- [Selected extract]:

>>>>

He tapped her on the shoulder and she turned and the two zeroed in on their long-awaited first kiss.
"We were both wearing masks, so I missed and there is lipstick on the side of his mask," says Leo. "We cried. There was a lot of emotion in that room."
Though she blames "fate and LAX" for keeping them apart for those final few moments, it was fate that brought them together in the first place.
Leo, who now works for Facebook, had been let go from her marketing job and decided to take a year off and go traveling. One of the tours she booked was with a company specializing in boutique group adventures for solo travelers in their 30s and 40s.
"The group was mostly women," Leo says, which made Nunn stand out even more. "I was like, Who is this tall new person that was not emailed about?"
Nunn was a late addition to the group.
"Funny enough, I had been working in New York and lived in Katie's neighborhood, on the same street her sister lived, but we never crossed paths," Nunn says.
He had been in New York working on a successful but stressful project. When he returned to his home in Sydney, he asked his boss for a couple of weeks off, because he needed a break.

<<<<

- [Prompt]:
Answer these questions about the passage on the couple's first kiss:
1. Where did the lipstick end up when Leo missed the kiss?
2. Where does Leo now work?
3. In what city is Nunn's home?
The listing is separate material with no connection to this passage.

- [Provided data]:
>>>>

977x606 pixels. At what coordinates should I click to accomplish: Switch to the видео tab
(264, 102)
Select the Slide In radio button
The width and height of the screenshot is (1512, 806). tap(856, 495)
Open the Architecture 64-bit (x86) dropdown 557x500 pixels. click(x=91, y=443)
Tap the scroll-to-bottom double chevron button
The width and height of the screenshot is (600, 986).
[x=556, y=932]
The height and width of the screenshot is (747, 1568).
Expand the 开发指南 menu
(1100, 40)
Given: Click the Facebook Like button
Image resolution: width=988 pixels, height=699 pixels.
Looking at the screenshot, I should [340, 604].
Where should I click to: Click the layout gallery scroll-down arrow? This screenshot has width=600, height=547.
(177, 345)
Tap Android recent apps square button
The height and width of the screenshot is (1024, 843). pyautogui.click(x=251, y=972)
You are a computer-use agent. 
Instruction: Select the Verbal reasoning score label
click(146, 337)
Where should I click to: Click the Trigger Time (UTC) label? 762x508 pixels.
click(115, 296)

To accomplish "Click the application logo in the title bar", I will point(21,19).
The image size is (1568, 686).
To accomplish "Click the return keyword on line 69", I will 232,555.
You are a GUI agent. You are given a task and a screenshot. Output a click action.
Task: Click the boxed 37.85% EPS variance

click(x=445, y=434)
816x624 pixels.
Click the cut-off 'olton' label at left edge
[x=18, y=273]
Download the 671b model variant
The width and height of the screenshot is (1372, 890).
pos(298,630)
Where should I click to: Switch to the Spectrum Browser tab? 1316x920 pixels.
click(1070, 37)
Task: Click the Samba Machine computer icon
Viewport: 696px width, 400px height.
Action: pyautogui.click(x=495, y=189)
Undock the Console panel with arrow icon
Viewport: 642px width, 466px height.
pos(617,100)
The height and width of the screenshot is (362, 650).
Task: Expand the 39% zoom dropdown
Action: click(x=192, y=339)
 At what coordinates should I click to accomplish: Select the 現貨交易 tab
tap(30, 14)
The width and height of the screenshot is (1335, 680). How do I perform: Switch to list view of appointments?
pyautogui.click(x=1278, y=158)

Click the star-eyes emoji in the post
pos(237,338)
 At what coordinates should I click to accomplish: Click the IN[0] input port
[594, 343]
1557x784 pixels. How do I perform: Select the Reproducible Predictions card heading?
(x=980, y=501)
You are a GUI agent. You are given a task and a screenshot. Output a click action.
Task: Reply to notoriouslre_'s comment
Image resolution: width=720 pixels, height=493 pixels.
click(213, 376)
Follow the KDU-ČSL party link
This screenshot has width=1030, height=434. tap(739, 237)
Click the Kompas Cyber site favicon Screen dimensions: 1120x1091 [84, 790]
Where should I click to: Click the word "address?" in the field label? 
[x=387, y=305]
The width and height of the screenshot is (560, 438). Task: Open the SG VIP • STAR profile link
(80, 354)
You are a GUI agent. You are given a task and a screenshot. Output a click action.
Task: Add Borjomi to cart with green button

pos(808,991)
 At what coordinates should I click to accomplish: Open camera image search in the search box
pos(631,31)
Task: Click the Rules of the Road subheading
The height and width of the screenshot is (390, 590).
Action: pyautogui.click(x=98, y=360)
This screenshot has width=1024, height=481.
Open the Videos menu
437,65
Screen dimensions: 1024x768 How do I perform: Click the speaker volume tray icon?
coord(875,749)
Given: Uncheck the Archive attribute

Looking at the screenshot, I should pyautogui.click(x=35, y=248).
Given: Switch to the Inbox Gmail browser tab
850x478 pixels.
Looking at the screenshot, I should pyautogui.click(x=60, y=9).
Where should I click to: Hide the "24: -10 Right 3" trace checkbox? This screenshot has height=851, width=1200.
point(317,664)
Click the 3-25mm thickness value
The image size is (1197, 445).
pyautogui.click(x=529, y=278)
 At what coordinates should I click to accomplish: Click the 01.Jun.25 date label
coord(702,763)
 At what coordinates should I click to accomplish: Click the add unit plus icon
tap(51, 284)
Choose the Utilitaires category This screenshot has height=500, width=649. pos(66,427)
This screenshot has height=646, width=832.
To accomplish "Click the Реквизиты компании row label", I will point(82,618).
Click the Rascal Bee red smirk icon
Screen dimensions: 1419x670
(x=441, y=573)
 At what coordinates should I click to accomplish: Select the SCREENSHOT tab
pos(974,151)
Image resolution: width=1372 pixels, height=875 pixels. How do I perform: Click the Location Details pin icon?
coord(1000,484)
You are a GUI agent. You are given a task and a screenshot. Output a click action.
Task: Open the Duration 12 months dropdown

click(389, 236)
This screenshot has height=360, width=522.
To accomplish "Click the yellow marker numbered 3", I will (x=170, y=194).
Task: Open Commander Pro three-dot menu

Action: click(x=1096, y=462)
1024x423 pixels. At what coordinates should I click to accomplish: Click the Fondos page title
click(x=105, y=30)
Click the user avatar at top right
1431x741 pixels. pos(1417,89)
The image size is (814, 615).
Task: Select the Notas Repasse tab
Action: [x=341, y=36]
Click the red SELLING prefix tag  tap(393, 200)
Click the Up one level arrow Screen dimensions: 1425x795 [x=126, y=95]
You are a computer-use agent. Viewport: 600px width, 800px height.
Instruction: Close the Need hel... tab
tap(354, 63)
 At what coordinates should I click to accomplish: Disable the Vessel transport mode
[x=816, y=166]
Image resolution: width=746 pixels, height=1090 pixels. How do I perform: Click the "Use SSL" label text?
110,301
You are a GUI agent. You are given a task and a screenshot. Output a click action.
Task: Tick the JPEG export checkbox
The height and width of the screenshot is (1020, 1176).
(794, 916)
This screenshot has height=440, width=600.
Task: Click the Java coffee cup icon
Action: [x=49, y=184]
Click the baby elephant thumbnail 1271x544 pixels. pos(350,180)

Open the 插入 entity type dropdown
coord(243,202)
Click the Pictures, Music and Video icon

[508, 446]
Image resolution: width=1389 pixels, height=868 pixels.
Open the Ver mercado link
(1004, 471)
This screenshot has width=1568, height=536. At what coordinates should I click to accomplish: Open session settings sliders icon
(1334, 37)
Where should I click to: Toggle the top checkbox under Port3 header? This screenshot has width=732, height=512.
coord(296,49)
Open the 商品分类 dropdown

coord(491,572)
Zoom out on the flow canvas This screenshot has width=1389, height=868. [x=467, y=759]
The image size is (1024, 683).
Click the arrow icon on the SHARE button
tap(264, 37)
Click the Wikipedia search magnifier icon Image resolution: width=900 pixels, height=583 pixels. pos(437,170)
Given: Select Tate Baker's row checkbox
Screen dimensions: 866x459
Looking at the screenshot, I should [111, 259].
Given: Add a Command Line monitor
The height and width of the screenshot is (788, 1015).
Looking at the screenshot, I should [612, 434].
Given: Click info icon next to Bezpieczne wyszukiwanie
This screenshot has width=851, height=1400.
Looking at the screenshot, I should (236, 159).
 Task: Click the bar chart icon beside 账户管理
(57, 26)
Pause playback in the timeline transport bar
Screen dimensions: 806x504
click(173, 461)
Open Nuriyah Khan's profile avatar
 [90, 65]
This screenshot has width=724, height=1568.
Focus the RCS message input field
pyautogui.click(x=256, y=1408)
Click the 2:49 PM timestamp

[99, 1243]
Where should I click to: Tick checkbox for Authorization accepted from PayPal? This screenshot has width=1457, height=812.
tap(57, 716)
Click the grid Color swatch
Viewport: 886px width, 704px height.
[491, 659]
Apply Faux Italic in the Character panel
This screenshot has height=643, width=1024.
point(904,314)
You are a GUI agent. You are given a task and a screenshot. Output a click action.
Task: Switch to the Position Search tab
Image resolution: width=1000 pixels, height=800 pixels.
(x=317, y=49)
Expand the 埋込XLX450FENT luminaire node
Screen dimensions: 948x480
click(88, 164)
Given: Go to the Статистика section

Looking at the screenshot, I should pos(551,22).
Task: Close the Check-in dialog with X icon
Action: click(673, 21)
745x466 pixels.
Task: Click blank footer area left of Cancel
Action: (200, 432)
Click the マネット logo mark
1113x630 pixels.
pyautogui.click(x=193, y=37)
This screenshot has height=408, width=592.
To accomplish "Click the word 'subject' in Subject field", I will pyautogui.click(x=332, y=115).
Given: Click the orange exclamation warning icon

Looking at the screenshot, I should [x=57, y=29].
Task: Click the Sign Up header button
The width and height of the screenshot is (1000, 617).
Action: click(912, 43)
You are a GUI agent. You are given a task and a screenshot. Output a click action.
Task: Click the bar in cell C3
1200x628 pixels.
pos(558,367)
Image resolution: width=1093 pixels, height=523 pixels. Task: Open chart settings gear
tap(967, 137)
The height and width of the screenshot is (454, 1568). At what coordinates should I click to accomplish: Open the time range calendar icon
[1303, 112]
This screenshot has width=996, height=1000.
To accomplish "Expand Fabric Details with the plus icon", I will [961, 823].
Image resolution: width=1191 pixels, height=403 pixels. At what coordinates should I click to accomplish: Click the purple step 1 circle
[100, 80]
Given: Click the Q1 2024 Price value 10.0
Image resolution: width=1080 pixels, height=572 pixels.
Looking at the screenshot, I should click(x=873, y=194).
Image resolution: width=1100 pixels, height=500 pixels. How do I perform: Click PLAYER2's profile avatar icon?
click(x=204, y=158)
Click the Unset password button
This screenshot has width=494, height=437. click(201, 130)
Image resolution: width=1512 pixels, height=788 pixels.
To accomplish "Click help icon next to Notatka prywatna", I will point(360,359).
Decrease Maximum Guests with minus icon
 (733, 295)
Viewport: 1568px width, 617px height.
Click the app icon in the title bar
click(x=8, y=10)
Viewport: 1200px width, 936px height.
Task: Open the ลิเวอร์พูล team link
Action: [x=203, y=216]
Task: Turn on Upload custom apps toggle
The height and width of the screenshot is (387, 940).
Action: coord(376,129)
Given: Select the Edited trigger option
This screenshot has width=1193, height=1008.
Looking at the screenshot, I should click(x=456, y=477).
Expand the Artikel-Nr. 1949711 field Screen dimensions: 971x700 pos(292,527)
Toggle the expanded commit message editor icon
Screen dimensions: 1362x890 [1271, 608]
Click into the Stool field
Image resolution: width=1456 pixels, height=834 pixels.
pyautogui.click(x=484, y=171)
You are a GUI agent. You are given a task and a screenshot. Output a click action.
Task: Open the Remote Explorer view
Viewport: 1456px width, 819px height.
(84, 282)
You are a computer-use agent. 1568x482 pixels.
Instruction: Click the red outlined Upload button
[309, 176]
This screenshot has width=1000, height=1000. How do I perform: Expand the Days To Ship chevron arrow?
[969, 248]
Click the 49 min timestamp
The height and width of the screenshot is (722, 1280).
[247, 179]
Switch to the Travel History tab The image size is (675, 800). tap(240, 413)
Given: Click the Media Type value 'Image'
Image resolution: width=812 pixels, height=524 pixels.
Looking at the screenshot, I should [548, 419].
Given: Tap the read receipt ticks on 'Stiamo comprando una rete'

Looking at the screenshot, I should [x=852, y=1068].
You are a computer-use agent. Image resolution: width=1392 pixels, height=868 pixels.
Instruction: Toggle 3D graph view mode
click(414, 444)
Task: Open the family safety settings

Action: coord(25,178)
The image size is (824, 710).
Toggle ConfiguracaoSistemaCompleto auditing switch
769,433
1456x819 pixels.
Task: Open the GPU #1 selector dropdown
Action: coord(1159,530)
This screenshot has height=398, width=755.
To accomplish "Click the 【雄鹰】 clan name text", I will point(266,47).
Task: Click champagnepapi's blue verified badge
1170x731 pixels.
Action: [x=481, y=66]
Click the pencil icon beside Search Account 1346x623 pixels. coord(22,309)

<<<<

- [Exercise answer]:
1. On the side of his mask.
2. Facebook.
3. Sydney.